Reino Desprotegido
Enquanto Roraima ardia, sem as águas de costume, eu subia e descia as escadas do atelier para o jardim que sobrou depois que lá soltei as meninas labradoras.
Subia e descia, Luanda e Sereia atrás, procurando o fio da meada perdido no meio deste fogo que não cansava mais de queimar. Queimava meus buritis, angelins que só 5 homens abraçam, gigantes do tempo do Cabral.
Queimava a riqueza rasteira do cerrado e abafava com ela uma confiança trabalhada por 30 anos. Longos anos de fidelidade ao bem dos bichos. Como se um rabo feito com esmero levasse um mutuário de sua espécie a abaná-lo com mais vigor.
E uma só labareda varre do mapa um pelotão da mesma espécie desenhada.

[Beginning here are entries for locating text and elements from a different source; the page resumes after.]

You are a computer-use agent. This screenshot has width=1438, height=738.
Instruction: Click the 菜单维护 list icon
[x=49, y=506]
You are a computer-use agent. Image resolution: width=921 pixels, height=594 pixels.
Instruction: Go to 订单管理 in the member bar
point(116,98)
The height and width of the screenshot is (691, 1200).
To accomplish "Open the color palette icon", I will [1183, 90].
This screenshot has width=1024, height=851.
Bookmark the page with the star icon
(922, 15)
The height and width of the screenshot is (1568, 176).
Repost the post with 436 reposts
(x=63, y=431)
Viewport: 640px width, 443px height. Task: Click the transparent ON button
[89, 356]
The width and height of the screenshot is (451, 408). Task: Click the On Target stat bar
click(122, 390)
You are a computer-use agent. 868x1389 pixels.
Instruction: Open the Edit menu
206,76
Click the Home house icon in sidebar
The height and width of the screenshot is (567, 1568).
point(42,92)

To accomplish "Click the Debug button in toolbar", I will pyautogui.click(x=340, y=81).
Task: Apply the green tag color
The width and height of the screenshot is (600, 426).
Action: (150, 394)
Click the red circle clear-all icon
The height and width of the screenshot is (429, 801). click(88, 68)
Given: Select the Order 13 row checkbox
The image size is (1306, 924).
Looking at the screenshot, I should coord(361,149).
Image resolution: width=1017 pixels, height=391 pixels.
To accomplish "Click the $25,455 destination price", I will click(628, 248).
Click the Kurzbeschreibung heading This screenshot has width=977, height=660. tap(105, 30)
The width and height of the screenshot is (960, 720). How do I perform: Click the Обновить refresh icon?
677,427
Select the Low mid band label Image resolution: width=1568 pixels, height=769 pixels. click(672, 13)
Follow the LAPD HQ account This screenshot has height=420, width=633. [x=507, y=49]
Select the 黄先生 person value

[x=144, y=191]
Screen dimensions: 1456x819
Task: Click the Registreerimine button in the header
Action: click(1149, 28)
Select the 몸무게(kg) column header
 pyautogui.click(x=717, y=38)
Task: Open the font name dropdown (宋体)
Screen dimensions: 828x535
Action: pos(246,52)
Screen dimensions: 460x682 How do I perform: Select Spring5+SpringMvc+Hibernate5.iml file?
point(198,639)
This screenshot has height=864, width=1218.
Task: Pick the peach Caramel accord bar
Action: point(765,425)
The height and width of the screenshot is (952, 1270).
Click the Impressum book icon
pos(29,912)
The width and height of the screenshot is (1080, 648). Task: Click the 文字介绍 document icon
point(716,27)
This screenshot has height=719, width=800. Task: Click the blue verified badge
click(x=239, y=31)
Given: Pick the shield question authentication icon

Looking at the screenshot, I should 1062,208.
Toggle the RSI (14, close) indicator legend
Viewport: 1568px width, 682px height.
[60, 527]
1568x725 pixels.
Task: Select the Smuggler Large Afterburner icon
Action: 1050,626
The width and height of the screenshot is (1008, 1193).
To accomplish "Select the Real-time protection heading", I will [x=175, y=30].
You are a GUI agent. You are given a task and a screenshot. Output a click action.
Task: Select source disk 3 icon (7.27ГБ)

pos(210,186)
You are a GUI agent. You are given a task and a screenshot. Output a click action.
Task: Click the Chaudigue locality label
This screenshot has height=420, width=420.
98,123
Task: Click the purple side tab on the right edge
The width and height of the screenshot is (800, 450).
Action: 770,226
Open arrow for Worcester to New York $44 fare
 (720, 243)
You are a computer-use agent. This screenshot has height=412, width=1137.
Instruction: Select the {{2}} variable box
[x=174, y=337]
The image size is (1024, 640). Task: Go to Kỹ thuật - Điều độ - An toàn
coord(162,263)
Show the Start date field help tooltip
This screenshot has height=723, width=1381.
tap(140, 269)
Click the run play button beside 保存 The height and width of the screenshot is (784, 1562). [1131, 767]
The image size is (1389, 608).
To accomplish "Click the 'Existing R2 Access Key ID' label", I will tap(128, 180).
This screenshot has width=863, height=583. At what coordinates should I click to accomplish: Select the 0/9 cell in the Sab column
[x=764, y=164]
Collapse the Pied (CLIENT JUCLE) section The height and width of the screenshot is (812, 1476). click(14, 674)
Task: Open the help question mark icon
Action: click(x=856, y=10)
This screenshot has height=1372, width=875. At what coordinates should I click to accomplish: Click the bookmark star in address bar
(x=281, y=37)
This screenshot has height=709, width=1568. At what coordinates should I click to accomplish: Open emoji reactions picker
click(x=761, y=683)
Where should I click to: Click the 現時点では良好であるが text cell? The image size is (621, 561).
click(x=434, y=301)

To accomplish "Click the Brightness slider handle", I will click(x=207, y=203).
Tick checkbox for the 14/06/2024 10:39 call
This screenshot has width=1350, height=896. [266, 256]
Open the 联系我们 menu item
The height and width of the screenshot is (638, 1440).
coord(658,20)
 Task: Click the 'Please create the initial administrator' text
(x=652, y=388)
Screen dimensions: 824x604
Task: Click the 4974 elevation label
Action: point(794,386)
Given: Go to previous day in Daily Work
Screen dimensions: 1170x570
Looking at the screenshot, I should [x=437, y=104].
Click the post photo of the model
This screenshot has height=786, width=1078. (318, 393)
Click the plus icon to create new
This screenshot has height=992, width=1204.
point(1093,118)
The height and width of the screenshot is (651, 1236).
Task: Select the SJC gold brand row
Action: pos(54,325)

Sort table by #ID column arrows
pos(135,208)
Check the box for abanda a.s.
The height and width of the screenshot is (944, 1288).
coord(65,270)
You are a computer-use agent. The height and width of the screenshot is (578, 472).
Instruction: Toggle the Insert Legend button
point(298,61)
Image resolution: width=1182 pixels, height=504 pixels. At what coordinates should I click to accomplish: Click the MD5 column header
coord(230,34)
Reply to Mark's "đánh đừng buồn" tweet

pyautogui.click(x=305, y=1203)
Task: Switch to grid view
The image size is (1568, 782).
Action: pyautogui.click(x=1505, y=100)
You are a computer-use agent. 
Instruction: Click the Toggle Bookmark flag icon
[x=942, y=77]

Gerações e gerações de seres vitoriosos são transferidas para “o que passou”. Por que não queimaram antes o bicho que ficou no papel?
De hora em hora o fogo ilumina um pouco mais as trevas de que foi feito: descaso, desprezo, desmando. Não há verba para bicho no tempo de eleição. Mesmo que uma floresta salva roube apenas um apartamento luxuoso da barganha (5 milhões de reais é só o que se pede do BIRD).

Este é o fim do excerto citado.